Building a career…
Since the birth of civilisation, the world has needed bricklayers and stonemasons. Just think of the many amazing buildings and structures around the world that would not exist without the handiwork of these people: Big Ben, the Taj Mahal, the Great Wall of China, your grandma’s house… The list goes on!
Why is it important? What does it involve?
Building a building is not an easy task. After all, you wouldn’t want just anybody building your new house. Stonemasons and bricklayers are highly-skilled craftspeople and tradespeople who have the ability to transform simple pieces of rock and clay into majestic structures.
These careers are mostly practical and can often be quite creative. Understandably, stonemasons work with stone, and bricklayers deal with bricks. However, both careers have the same objective: setting the chosen material in mortar and creating structures which are structurally sound, functional and aesthetically pleasing.

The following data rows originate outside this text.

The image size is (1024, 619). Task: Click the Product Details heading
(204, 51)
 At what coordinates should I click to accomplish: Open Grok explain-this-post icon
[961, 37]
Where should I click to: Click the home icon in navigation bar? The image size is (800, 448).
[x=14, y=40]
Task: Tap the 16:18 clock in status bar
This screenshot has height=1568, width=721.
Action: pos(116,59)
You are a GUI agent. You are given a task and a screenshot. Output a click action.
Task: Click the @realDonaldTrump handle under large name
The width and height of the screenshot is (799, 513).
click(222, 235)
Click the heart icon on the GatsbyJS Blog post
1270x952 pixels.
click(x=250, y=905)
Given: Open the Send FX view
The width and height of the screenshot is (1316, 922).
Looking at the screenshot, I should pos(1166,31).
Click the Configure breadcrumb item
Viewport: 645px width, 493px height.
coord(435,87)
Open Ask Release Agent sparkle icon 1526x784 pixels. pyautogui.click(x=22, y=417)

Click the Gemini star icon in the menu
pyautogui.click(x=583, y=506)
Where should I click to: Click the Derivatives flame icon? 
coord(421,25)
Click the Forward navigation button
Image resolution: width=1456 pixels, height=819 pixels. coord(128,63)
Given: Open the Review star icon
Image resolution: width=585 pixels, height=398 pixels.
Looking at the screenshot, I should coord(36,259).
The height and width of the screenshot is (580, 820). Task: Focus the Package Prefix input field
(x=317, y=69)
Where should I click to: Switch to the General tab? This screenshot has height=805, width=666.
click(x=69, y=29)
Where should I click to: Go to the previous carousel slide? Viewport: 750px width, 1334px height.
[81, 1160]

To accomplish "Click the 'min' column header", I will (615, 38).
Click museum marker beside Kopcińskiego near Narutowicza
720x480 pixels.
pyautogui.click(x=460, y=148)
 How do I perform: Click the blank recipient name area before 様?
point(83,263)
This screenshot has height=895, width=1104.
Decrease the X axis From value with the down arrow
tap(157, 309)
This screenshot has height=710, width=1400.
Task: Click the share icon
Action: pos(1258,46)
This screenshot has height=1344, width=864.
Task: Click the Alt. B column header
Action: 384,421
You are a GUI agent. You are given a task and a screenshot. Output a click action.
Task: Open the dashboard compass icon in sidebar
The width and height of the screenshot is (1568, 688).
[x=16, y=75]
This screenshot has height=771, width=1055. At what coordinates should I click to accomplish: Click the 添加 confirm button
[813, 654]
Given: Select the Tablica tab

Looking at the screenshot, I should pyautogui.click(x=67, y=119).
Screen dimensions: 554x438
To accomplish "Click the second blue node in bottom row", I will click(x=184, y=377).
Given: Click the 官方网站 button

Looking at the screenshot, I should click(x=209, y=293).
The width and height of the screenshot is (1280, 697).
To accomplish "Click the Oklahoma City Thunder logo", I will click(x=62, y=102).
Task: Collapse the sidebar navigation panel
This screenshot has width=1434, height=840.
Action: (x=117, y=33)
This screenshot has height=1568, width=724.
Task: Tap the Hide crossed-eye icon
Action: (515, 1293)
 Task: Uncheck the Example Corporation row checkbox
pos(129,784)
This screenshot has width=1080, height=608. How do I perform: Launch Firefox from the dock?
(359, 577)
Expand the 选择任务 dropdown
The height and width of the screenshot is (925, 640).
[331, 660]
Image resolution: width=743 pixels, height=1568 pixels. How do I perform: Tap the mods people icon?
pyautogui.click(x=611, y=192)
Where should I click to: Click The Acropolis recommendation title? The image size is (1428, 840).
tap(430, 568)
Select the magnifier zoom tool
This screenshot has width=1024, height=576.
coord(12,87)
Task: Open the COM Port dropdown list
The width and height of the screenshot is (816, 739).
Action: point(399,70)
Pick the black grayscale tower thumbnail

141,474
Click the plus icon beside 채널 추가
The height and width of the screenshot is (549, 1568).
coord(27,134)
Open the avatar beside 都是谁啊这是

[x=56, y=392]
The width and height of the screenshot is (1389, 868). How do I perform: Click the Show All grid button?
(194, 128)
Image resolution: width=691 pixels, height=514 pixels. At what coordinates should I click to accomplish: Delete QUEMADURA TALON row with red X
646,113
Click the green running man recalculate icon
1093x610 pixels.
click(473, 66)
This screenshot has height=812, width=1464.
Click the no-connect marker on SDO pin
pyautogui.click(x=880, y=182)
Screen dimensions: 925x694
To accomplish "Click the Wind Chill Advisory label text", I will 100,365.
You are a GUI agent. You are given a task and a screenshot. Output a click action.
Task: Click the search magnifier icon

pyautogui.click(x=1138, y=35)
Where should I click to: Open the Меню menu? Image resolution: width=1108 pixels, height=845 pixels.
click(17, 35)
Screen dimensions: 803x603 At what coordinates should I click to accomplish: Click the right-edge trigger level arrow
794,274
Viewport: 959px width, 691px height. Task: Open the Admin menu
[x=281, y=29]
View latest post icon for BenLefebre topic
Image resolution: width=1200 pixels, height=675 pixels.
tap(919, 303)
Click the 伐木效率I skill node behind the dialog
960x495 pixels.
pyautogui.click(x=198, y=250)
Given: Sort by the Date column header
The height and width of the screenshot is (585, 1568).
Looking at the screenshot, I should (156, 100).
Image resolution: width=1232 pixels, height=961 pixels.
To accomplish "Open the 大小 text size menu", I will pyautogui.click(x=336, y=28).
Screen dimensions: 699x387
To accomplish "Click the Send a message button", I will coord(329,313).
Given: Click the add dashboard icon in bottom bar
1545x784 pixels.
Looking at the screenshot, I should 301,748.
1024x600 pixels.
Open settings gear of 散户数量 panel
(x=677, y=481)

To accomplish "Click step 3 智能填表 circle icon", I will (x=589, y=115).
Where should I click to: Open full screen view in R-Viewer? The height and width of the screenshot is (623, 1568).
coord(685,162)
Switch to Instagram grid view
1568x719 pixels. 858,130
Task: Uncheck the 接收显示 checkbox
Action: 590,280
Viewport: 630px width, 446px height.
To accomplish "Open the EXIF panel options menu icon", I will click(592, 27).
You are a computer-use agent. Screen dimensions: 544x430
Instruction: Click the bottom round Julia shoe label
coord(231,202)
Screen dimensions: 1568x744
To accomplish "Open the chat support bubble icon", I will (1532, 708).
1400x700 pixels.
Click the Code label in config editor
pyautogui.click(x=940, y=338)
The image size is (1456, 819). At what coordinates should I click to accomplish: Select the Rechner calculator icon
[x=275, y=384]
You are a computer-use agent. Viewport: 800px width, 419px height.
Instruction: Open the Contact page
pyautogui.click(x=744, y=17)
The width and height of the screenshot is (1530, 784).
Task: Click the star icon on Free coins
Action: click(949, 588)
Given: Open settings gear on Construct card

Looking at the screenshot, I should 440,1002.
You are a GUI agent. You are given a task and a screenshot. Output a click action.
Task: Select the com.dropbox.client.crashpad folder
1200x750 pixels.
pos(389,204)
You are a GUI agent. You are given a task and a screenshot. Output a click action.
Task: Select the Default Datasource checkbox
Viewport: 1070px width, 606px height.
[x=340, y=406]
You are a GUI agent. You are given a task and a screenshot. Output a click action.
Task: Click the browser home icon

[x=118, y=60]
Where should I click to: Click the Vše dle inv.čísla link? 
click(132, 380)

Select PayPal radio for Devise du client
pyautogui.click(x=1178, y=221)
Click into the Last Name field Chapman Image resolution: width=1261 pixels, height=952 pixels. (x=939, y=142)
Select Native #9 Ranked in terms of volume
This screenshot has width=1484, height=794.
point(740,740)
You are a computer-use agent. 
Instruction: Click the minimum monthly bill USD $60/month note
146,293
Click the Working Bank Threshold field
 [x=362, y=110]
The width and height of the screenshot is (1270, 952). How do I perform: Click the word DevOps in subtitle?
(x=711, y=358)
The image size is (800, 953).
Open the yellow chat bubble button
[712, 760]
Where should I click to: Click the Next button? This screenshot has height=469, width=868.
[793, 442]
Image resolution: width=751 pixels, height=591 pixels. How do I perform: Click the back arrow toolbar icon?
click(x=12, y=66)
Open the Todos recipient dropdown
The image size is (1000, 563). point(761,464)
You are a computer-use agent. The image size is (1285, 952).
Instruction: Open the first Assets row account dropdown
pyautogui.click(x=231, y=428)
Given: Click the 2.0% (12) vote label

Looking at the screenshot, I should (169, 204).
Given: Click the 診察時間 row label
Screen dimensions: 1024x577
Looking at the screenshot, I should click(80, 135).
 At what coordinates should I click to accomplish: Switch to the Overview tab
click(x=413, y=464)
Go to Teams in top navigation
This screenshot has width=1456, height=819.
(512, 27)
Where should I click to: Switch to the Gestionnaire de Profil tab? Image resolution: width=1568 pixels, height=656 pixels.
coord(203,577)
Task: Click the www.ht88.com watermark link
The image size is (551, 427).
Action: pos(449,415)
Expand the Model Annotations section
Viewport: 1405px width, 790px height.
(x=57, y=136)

These roles may require quick, intense and repetitive work. However, great satisfaction can come from seeing the finished product: a building which is going to be standing there for years to come.
Careers in stonemasonry and bricklaying are open to everyone. No specific academic skills are required, and many people enter these professions through apprenticeships. ‘Brickies’ and stonemasons need to be good at working in teams, be comfortable working outdoors and have a natural talent for carrying out practical tasks.
Break it down for me a little bit!
Careers in stonemasonry are all about shaping rough chunks of rock into precise, geometrical shapes that are then set in mortar and used for construction purposes. These guys can work on many different kinds of construction projects, and thus may be required to use a variety of methods and techniques depending on what the client asks for.
For instance, they may use rubble masonry techniques, where roughly dressed stones are set in mortar, or ashlar masonry, where they are precisely cut and skilfully arranged.
Some stonemasons may get involved with the whole construction process. However, many specialise in one area. Banker masons tend to work in workshops, slicing and dicing rocks into simple and complex shapes depending on the building’s design. These guys use specialist tools and techniques, some of which have been used for hundreds of years.
Carvers are the most artistic kinds of stonemason. They use their artistic flair and practical skills to carve stone into intricate designs and flourishes, such as gargoyles and human figures. Fixer masons are the guys who fix the cut stones onto and into buildings. They need a head for heights and specialist skills in manipulating mortar and cement.
Some people even specialise as memorial masons, who carve gravestones, tombs and inscriptions. Not only do you need practical skills to undertake a career in stonemasonry, but a detailed knowledge of different stone types and how they can be worked on.
Bricklayers use specialist tools and materials to cut bricks to size, spread mortar and lay bricks, tiles and concrete in a uniform fashion to build structures. Bricklaying is a methodical practice and these jobs also require meticulous planning and preparation before the active bricklaying can be carried out.
Brickies may also be required to carry out more technical responsibilities, such as fastening terracotta veneers to the faces of structures using tie wires. Strong practical skills are essential, and, depending on the size of the structure being built, workers may need a good head for heights. Bricklaying work can also be quite physical, so strength and fitness is usually required for the more strenuous work.
Stonemasons are, of course, not to be confused with freemasons, or even stonecutters! Sorry if you’ve been let down by this fact, but we couldn’t lead you on. However, skilled careers in stonemasonry and bricklaying are nothing to be disappointed by, no ‘mortar’ how you look at them!